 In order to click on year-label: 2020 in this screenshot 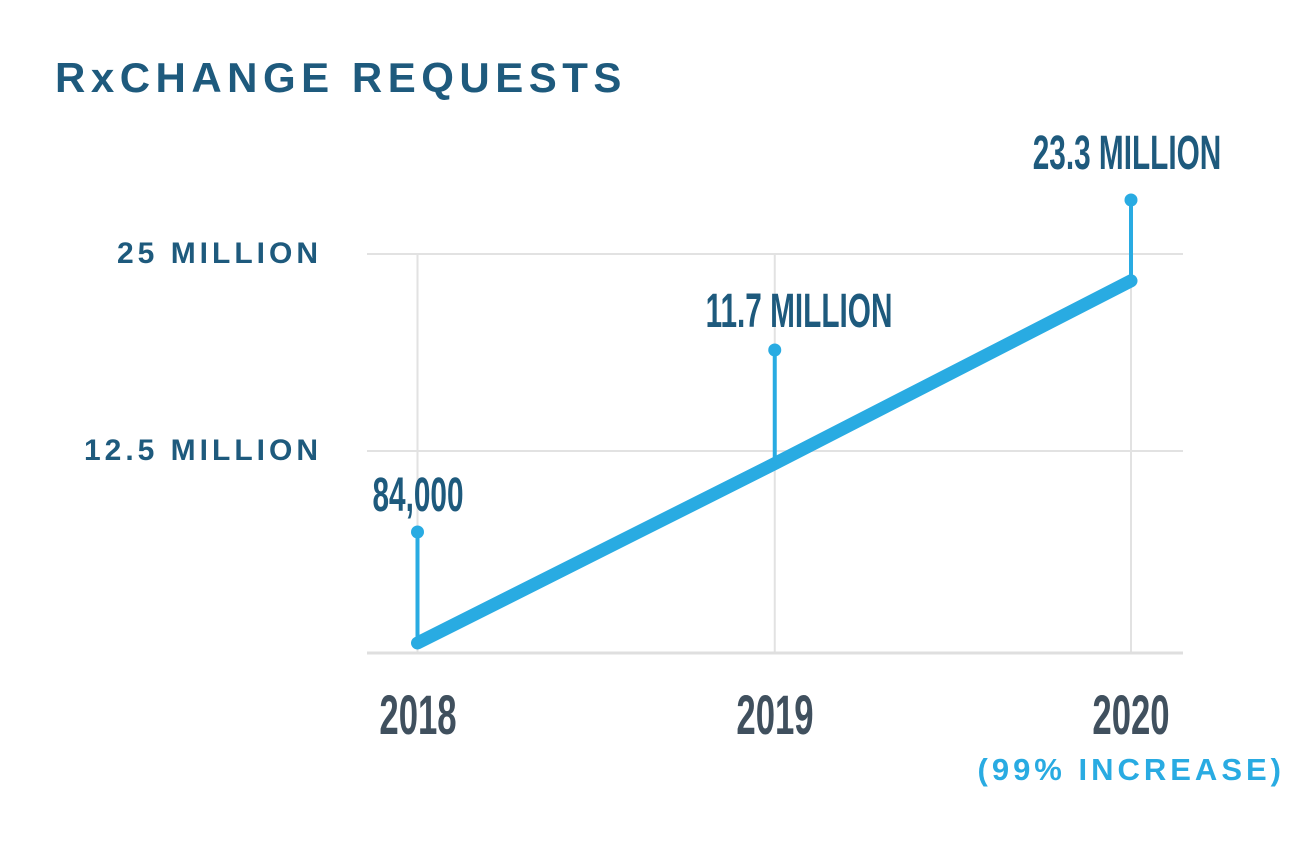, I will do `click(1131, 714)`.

********

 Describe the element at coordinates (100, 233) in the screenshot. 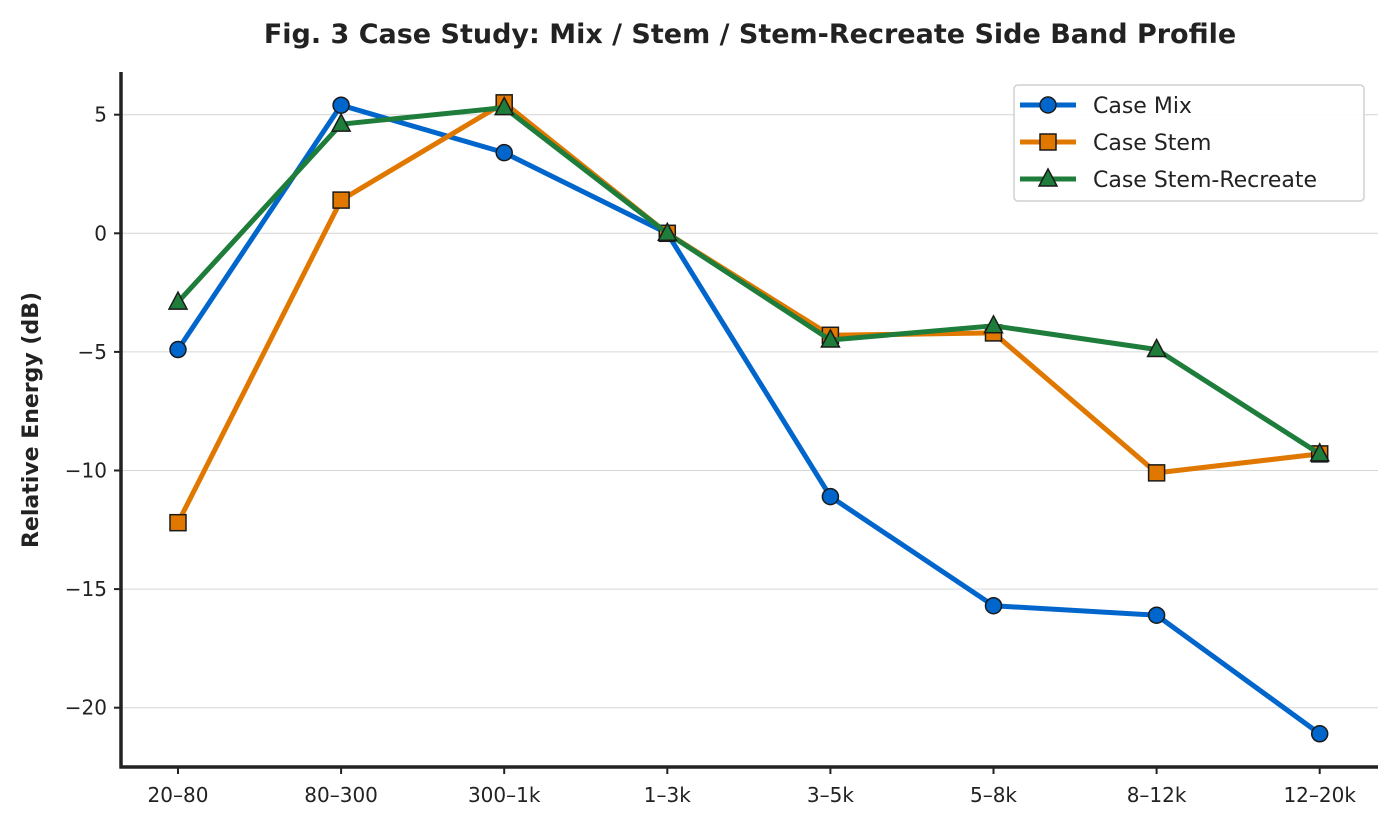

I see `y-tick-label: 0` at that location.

********

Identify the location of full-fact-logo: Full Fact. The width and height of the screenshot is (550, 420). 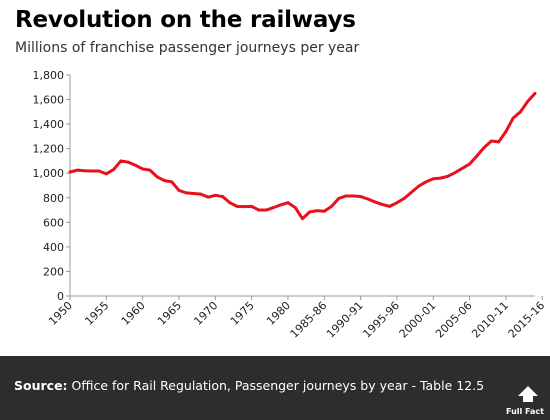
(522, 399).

********

Passe para CSV, com as colunas "entrada" e "saída", o trecho da listagem que começa na linha com "Identify the location" e termina na linha com "(522, 399).". Cada texto e sua resposta ficam na mesma linha, cada um num campo entre aspas, com as quebras de linha trocadas por espaços e as imagens deixadas de fora.

*Resolução*:
entrada,saída
"Identify the location of full-fact-logo: Full Fact. The width and height of the screenshot is (550, 420).","(522, 399)."